I have the following setup:
Production & DR Sites
vCenter 6 build 3634793
ESXi 6 build 3825889
SRM 220.127.116.11 build 2700459
vReplication 18.104.22.168 build 3845888
Quite a number of times I have noticed that a bunch of replicated VMs will start showing RPO violations. if you take a look at one of the RPO flagged VMs from within the web client and check the replication details you see only a few KB replicated over a period of time instead of the GBs that should have already replicated.
I usually vmotion the problem VMs to a new host and the replication then runs within normal observed times to completion.
Anyone come across a similar problem? I have yet to figure out what causes it.
You need to do a basic health check both from Network and Storage perspective
1. Login to the hosts were VM's are residing on both source and destination and check vmkernal and hostd logs for that time period to confirm if there were any connectivity issues reported . Live ESXTOP would also be a better solution when RPO is getting reported - Watch out for Network counters Rx Tx etcc.
2. Any storage connectivity issues or disk latency issues should be checked
3.Any fluctuation in network link ? Is this a dedicated connection for replication traffic?

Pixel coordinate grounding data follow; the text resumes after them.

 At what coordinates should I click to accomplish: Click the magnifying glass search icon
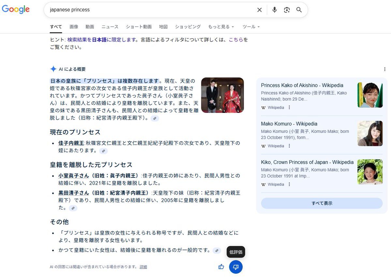coord(299,10)
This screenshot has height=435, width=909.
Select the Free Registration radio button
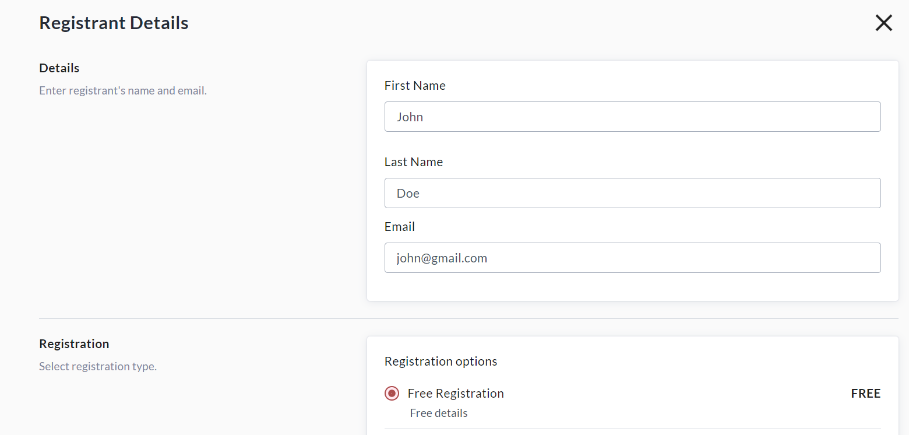click(392, 394)
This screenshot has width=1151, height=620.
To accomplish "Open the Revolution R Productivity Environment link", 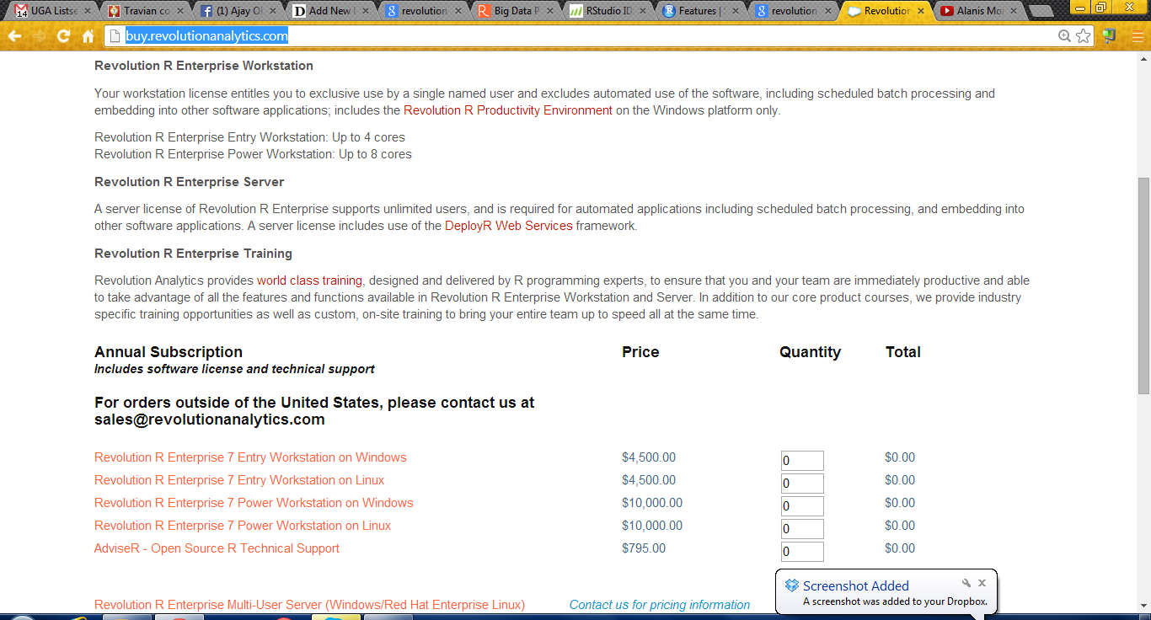I will (507, 110).
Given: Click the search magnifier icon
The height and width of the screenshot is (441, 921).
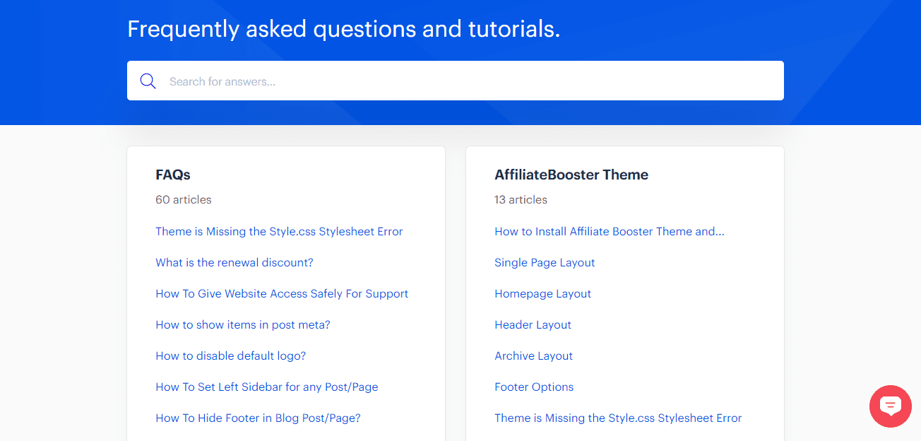Looking at the screenshot, I should (x=148, y=81).
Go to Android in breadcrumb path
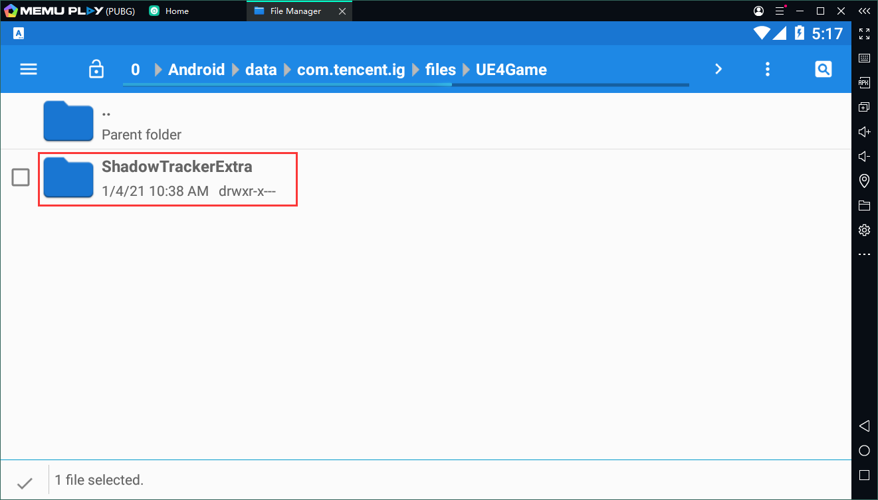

4. Also do understand how RPO works -- >Understanding vSphere Replication (VR) Scheduling and RPO Violations - VMware vSphere Blog
I usually vmotion the problem VMs to a new host and the replication then runs within normal observed times to completion-> Good observation,does that mean RPO violation never got reported in the next replication cycle on the new host ? OR do you need to migrate the VM again ?
A bit of feedback.
One of the VMs is currently in vReplication "limbo", the VM shows the following:
on the target site replication appliance they following is seen regarding the above vm:
after a short period of time:
the above entries keeps on going through the same loop until the VM is vmotioned to another host and then the replication runs successfully.
Check the logs of the ESXi host on which the replicating VM was registered, when replication was not progressing.
There may be some clue about why it was not working. try /var/log/vmkernel.log or maybe /var/log/hostd.log. You could try 'grep -i hbr' in either of these logs to narrow down to replication activity.
Is it possible the problem is associated with certain ESXi hosts or does it seem to affect all of them?